Atelier AM’s modus operandi is predicated on a reverence for patina and the evidence of appreciation that materials accrue over years of loving use. In the Montecito project, that approach is manifested in the deployment of reclaimed, timeworn wood beams and decking, vintage terra-cotta tile floors, artisanal plaster, Italian marble, and ample architectural details of gray Pietra Serena sandstone. “It was a favorite building material of Brunelleschi’s,” Manion says, striking an appropriately lofty Renaissance note.
The Misczynskis outfitted the graciously scaled rooms with meticulous compositions that span centuries—indeed, millennia—of art and design. Gilded Italian furnishings from the Baroque and Rococo periods mingle amicably with important 20th-century French tables and chairs by Jean-Michel Frank, Jean Royère, and Jean Dunand.

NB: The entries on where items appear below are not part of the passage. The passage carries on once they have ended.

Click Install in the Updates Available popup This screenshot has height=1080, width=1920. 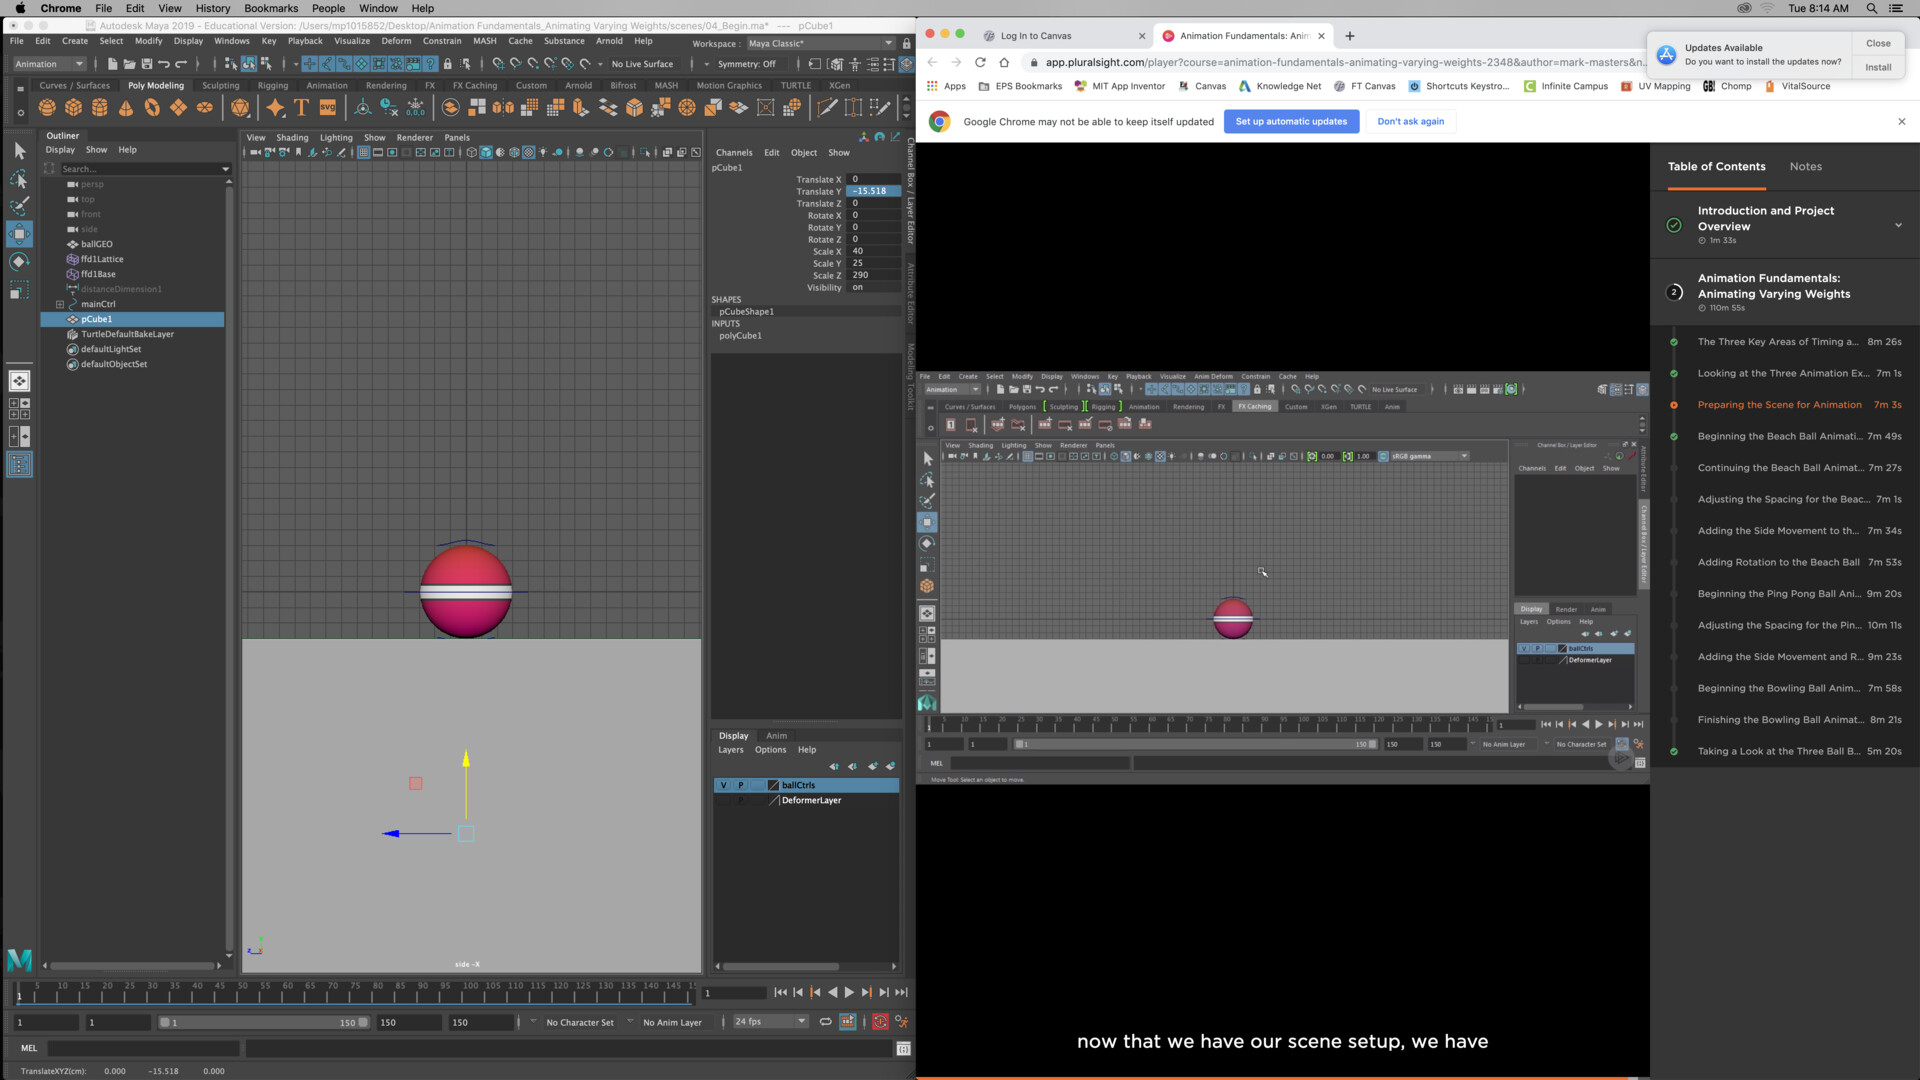coord(1878,67)
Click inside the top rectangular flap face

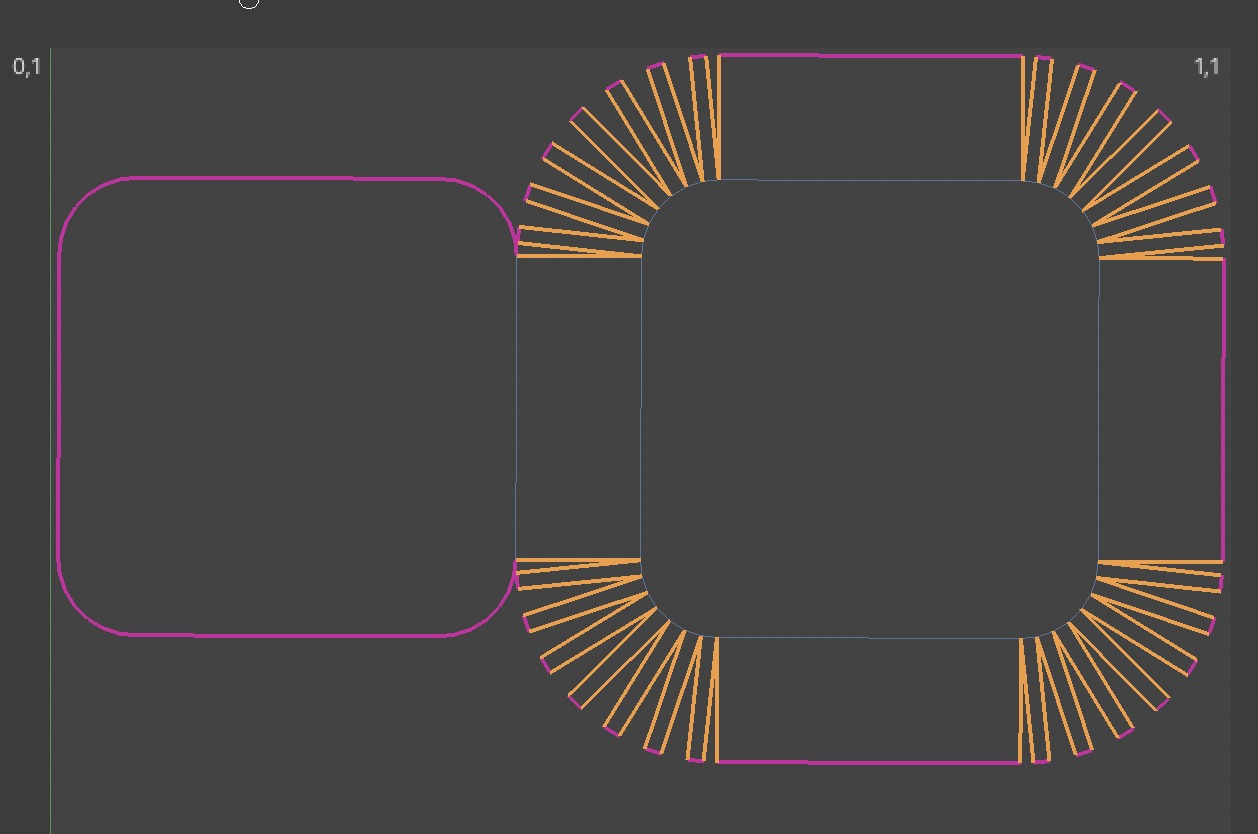(870, 118)
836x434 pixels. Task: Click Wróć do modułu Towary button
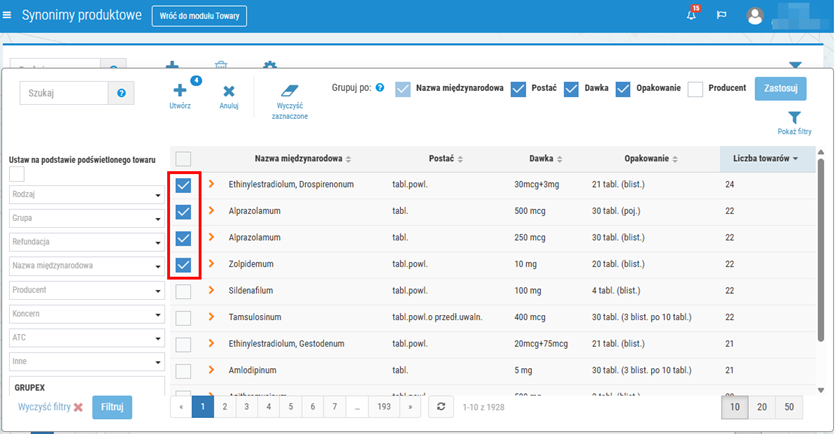pos(199,16)
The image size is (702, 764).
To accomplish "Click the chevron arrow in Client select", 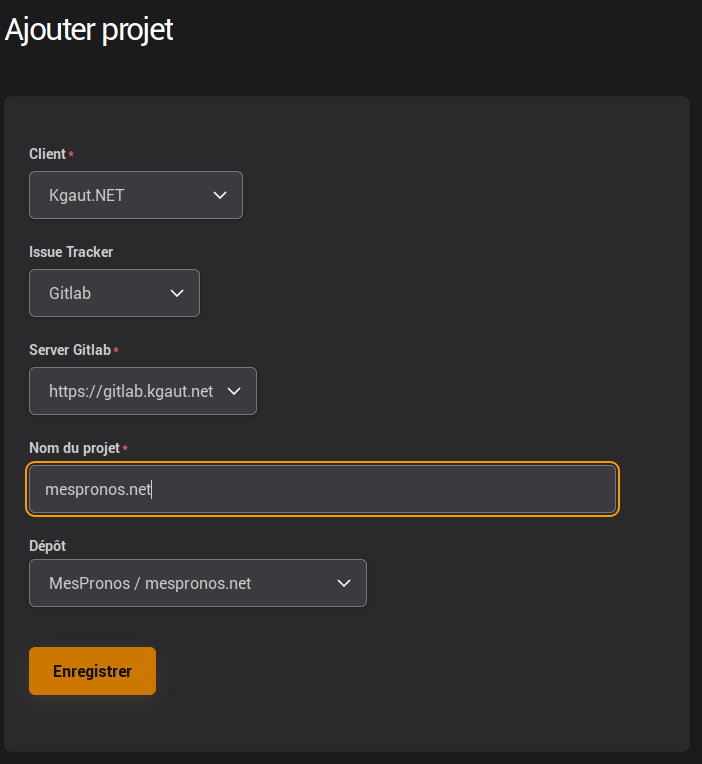I will pos(221,195).
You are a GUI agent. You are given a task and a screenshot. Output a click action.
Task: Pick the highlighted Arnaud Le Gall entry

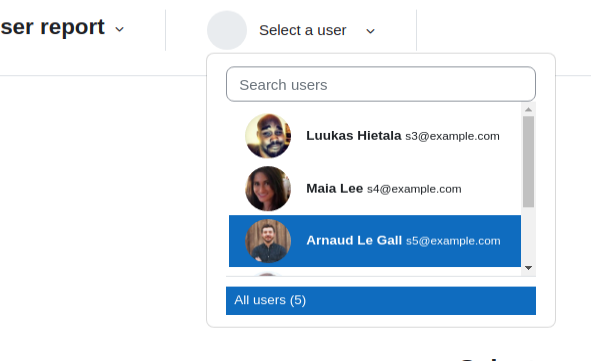[375, 241]
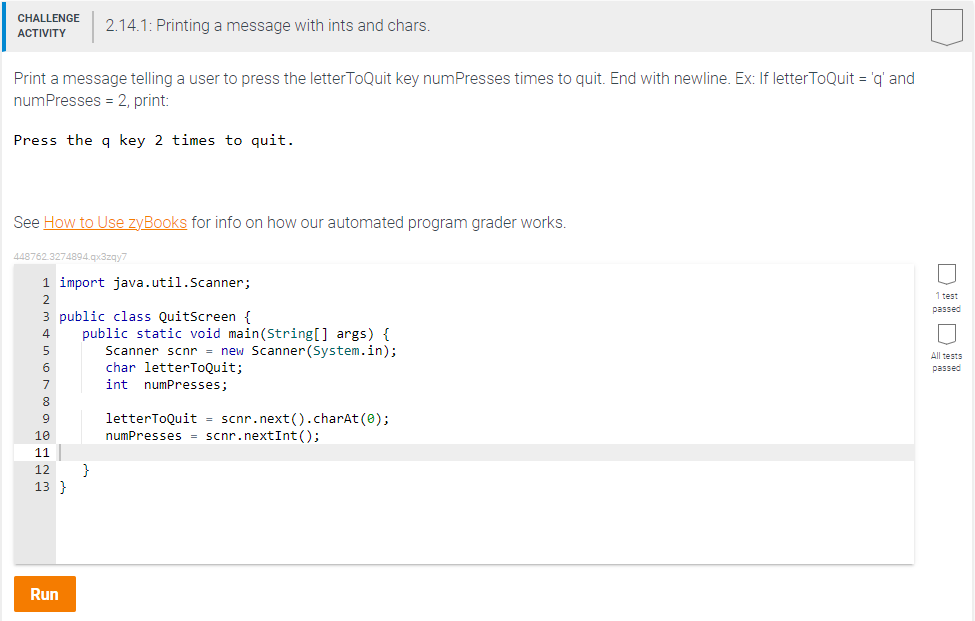975x621 pixels.
Task: Toggle the '1 test passed' completion indicator
Action: tap(946, 275)
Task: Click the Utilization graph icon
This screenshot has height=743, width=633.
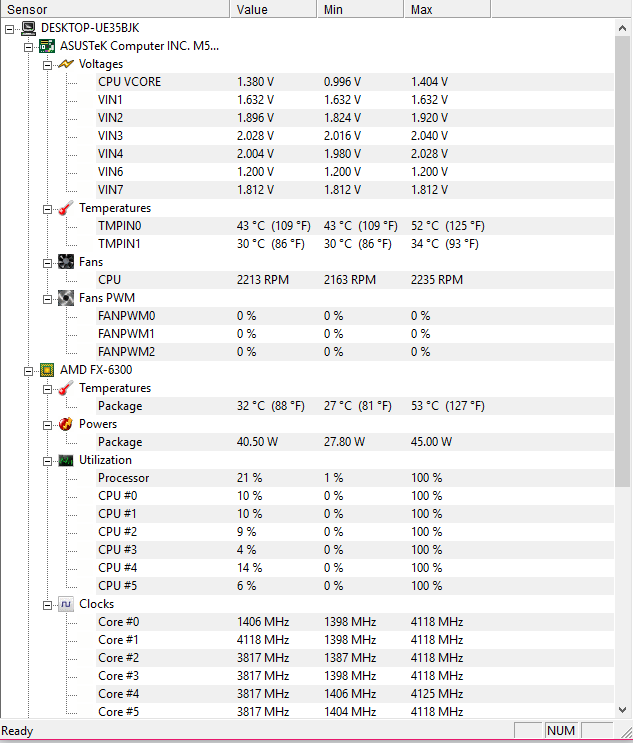Action: point(66,460)

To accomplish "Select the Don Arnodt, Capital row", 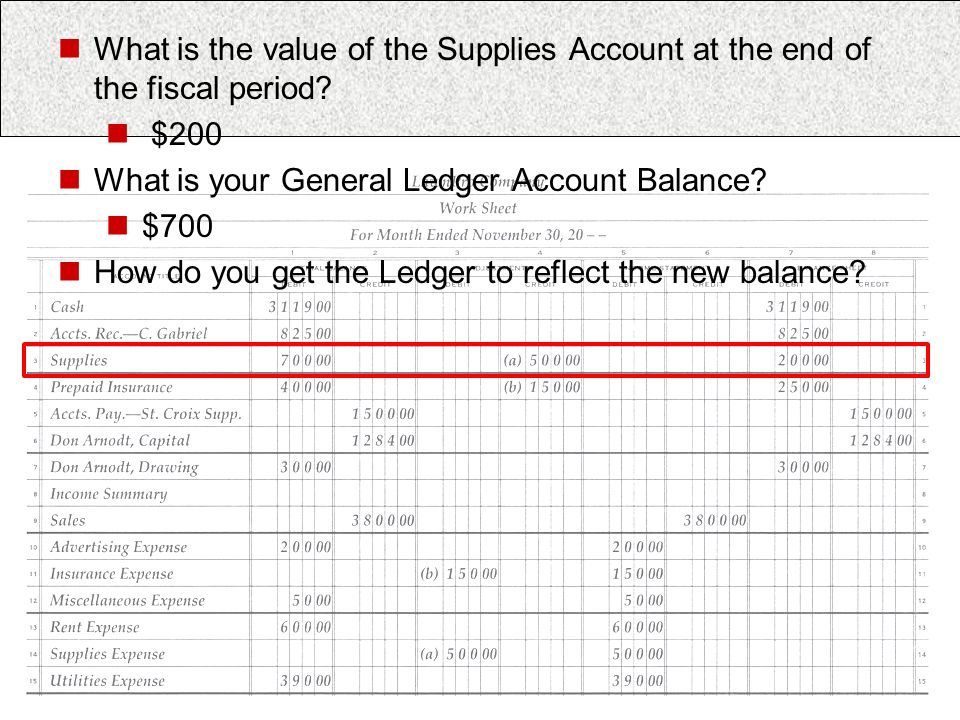I will 478,440.
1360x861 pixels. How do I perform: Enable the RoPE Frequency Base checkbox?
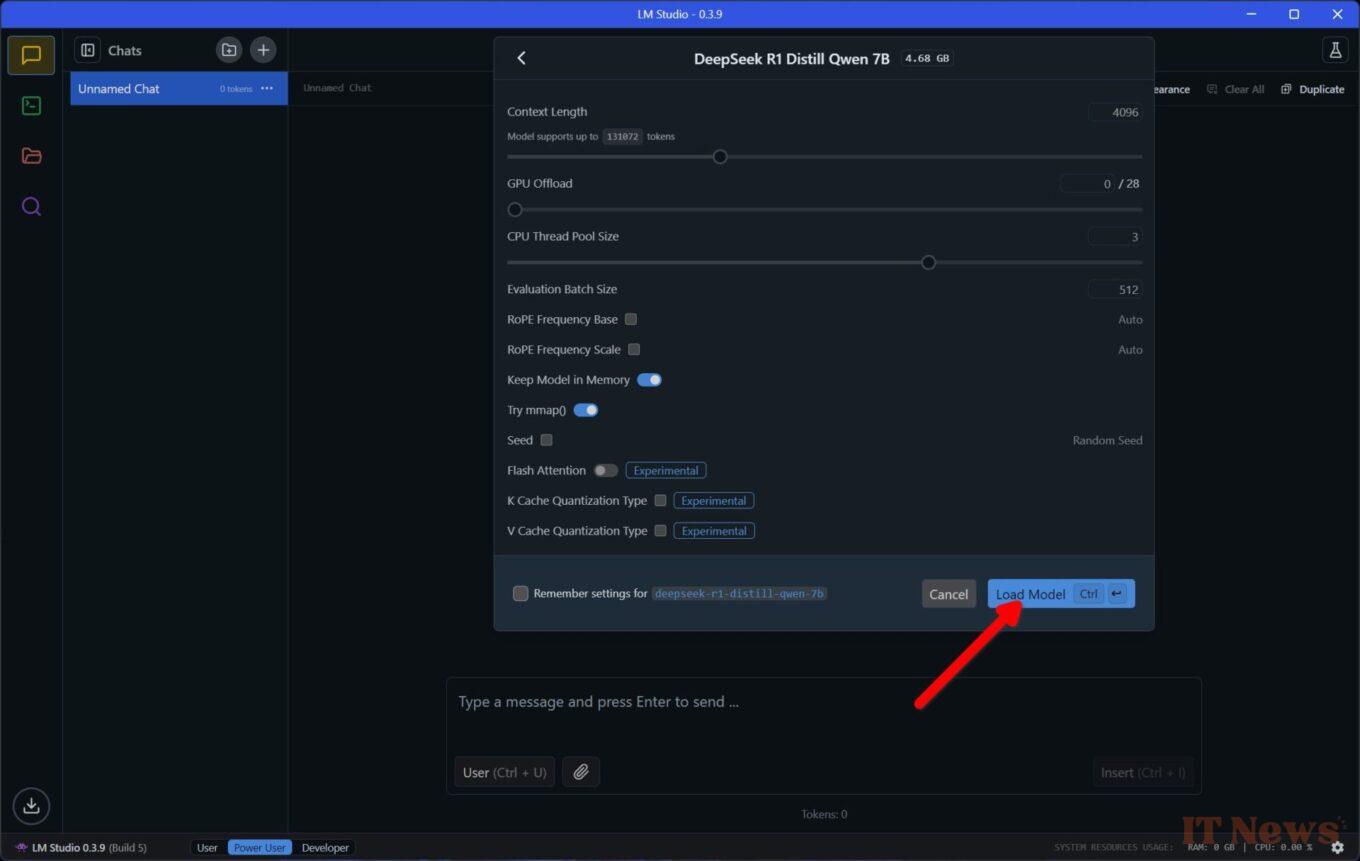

Lighting encompasses a magnificent Viennese giltwood chandelier, a floor lamp by Alberto Giacometti, repurposed Han Dynasty vases, and a flamboyant confection of Murano glass that hangs above the dining table. A Roman statue of Fortuna and a nearly 5,000-year-old Bactrian stone object expand the heady mix into the realm of the ancient.
The natural hues and textures of the wood, plaster, and stone building materials establish the serene mood of the rooms, while jewel-toned upholstery silks and velvets add strategic jolts of lush color. “We don’t do a lot of kooky wallpapers and graphic prints,” Alexandra says. “Our color sensibility is a bit more subtle and organic. We focus on form, line, and the integrity of the objects that inhabit our interiors.”
The Misczynskis’ sympathetic embrace of both the antique and the contemporary is manifested with particular brio in the design of the newly expanded kitchen. Beneath a ceiling of rough-hewn, reclaimed wood beams, two minimalist stainless-steel islands, as taut as Donald Judd boxes, suggest a home that has evolved over time, with modern amenities unapologetically inserted into a historic envelope.
“It’s not about artificial theatrics,” Michael says of the style clash. “We simply believe that the past and the present do not exist in opposition. They are complementary. Harnessing the tension between the two to create something beautiful, meaningful, and of the moment—that’s the essence of modernity.”